- [DESCRIZIONE ESERCIZIO]: Ricopia senza modifiche il passo del testo sull'ospitalità romagnola compreso tra "IL CULTO DELL'OSPITALITÀ" e "della sua storia...", estremi inclusi.

- [ESTRATTO DEL DOCUMENTO]:
----------------

IL CULTO DELL'OSPITALITÀ
Un detto romagnolo afferma che “un po’ d’ombra ed un bicchiere di vino non si nega a nessuno”. L’ospitalità insomma fa proprio parte del DNA dei romagnoli. Ed anche della sua storia...
Lo testimonia visivamente la presenza, sulla piazza panoramica di Bertinoro, della Colonna delle Anella diventata il simbolo dell’ospitalità di tutta la Romagna. La colonna in sasso, porta 12 anelli e fu eretta nel XIV secolo per porre fine alle dispute tra le dodici famiglie nobili del posto che si contendevano la presenza dei forestieri nelle loro case. Si decise di affidare la scelta al caso: il forestiero sarebbe stato ospitato dalla famiglia alla quale corrispondeva l’anello al quale legava il cavallo o appoggiava il cappello o il bastone. Più tardi Pietro Ghislieri sottolineava l’amorevolezza dei romagnoli con forestieri: “
la natura di questi populi nobili d’animo è tale, che quando confidano si traboccano et danno in preda, ma per l’opposito, insospettiti, s’imbarbarescano et si sbrigliano...”. E verso la fine dell’’800 Guglielmo Ferrero aggiungeva:
“Il romagnolo che conosce poco o punto nei casi ordinari della vita la gentilezza dei modi, diventa, quando ha un ospite nella sua casa, più premuroso della più buona signora: indovina a volo i desideri, gli impacci, le ritrosie dell’ospite, soddisfa quelli, previene a queste, pensa e provvede a tutto; è così premuroso che qualche volta l’ospitalità sua diventa un peso”
Il romagnolo tiene tanto all’ospitalità da farne un punto d’onore perché in fondo accarezza il suo orgoglio, gli permette di mettersi in mostra agli occhi del forestiero e di fargli vedere la sua casa, la sua famiglia, la sua azienda. E ci tiene a tal punto da rabbuiarsi se il forestiero – dopo un primo contatto che permette uan conoscenza reciproca - non accondiscende all’invito di fermarsi o di entrare in casa per bere un bicchiere di vino, quasi sempre
Albana, che il padrone di casa immancabilmente aprirà. Questo spiega la fortuna turistica della riviera dove pescatori marinai e contadini, trasformati in albergatori hanno conservato l’intraprendenza, la voglia di lavorare ed il senso dell’ospitalità domestica di un tempo.

----------------

[Voci di dati archiviate]
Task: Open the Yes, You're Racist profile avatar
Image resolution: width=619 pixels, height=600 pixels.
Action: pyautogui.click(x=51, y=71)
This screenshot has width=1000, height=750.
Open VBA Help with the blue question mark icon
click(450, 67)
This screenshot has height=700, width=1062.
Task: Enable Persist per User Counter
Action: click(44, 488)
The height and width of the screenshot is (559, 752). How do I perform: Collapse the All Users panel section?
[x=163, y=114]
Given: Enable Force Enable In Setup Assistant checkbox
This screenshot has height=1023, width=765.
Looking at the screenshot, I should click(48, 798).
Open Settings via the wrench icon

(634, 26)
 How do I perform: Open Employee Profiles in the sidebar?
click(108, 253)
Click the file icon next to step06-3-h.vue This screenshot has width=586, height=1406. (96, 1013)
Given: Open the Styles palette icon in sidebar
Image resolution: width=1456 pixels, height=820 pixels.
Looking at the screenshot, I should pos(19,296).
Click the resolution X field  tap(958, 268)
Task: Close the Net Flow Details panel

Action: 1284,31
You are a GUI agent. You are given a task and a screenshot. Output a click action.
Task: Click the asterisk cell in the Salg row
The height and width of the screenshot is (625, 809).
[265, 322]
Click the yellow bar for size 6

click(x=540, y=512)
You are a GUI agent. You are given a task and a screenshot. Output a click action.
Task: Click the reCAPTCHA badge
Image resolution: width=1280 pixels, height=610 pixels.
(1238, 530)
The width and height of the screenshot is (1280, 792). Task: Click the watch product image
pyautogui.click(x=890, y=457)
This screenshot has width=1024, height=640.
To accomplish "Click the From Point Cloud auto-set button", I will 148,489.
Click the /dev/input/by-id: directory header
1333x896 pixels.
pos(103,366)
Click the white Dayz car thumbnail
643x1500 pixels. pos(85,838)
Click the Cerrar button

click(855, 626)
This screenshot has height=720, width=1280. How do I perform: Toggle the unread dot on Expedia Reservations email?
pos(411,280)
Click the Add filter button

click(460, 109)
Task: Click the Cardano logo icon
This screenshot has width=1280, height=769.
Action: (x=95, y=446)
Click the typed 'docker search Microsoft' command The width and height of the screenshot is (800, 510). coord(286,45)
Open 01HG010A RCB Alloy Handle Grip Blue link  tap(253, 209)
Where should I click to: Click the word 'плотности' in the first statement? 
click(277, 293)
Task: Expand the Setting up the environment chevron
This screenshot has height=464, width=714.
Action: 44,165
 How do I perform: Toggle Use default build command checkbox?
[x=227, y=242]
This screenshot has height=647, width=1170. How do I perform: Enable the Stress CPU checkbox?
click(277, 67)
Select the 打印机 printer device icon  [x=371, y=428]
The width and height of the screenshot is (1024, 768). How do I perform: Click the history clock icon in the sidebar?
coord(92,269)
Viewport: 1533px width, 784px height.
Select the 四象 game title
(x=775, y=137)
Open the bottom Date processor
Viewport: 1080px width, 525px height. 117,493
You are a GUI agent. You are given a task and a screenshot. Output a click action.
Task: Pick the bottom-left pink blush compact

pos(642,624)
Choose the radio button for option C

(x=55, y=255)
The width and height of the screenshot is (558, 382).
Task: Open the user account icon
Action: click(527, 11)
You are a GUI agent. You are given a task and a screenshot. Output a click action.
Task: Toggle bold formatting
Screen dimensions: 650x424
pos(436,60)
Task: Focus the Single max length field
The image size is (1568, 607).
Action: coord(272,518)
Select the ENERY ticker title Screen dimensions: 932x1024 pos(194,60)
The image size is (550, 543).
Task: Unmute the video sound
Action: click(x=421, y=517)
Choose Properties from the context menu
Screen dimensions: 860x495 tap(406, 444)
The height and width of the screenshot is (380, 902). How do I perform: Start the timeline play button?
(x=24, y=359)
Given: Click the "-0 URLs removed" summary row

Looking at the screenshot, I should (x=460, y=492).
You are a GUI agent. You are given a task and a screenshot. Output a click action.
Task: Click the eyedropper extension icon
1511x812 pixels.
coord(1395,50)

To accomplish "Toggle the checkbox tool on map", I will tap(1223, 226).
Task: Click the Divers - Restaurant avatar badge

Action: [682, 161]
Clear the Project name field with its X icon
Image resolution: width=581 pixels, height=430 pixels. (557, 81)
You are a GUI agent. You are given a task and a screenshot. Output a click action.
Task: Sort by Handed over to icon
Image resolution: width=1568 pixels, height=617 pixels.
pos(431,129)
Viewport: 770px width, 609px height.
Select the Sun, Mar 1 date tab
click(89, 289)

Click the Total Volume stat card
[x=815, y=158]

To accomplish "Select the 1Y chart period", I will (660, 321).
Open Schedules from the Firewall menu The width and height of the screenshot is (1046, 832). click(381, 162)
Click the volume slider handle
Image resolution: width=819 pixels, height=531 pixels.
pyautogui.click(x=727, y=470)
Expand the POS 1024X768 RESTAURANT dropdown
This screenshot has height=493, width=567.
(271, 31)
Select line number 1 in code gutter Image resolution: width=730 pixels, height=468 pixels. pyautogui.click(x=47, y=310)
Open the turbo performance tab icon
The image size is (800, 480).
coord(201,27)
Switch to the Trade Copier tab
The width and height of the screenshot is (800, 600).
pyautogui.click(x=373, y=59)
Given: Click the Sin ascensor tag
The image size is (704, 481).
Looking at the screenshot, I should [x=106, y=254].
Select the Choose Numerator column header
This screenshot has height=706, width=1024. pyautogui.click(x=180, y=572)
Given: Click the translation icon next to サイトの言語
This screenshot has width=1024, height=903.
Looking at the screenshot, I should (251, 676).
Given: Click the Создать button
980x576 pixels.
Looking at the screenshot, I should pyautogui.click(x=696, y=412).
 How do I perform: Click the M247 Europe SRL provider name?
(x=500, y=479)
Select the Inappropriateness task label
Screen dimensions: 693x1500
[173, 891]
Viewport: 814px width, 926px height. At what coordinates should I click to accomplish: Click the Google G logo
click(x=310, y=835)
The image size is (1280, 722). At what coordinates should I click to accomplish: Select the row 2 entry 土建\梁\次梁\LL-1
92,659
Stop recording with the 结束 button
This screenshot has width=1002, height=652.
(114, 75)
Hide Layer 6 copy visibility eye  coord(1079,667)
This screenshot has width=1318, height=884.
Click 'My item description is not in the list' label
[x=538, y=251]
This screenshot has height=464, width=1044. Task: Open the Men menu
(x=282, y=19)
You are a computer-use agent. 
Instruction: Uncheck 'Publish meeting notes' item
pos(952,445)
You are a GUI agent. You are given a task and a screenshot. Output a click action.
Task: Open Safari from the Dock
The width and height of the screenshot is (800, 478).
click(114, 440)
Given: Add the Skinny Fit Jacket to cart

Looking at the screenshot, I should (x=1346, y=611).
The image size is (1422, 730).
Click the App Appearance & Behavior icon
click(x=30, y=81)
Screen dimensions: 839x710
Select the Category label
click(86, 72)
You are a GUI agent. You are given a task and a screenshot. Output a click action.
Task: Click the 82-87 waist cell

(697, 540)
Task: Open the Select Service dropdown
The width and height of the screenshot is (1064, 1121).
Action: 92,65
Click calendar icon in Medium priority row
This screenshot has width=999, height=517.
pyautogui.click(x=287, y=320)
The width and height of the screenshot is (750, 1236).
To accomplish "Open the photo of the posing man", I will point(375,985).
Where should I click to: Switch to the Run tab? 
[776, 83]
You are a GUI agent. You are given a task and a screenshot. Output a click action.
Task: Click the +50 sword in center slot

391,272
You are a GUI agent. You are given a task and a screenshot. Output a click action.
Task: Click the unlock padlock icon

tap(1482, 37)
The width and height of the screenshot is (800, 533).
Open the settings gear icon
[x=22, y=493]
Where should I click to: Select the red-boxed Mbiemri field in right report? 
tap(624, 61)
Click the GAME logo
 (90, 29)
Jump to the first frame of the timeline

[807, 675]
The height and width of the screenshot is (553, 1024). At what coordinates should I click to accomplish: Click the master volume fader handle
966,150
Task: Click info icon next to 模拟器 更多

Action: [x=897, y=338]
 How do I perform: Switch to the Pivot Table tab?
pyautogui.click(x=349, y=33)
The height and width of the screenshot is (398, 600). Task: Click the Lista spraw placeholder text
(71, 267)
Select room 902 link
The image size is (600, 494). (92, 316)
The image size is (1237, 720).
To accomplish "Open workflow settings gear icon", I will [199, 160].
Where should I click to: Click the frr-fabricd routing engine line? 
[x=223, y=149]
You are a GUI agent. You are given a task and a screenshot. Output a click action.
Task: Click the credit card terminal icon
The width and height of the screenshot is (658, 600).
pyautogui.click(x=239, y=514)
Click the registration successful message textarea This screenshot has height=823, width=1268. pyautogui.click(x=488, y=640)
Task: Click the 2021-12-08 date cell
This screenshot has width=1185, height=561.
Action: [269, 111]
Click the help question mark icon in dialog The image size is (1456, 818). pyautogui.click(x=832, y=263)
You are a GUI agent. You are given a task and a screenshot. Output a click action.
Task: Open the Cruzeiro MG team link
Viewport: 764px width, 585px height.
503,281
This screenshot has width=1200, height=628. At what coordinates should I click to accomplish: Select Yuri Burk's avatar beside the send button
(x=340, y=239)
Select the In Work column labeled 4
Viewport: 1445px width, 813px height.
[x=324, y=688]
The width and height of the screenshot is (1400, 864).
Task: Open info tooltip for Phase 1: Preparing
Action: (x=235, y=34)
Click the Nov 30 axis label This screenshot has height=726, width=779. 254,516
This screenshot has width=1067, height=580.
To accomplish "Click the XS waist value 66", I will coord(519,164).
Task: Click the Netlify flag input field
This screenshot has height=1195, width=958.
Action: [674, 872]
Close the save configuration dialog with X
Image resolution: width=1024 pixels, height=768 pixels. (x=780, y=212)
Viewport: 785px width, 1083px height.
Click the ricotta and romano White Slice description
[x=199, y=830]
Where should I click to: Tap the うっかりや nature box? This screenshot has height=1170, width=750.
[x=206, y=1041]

----------------

- [RISPOSTA ALLA CONSEGNA]:
IL CULTO DELL'OSPITALITÀ
Un detto romagnolo afferma che “un po’ d’ombra ed un bicchiere di vino non si nega a nessuno”. L’ospitalità insomma fa proprio parte del DNA dei romagnoli. Ed anche della sua storia...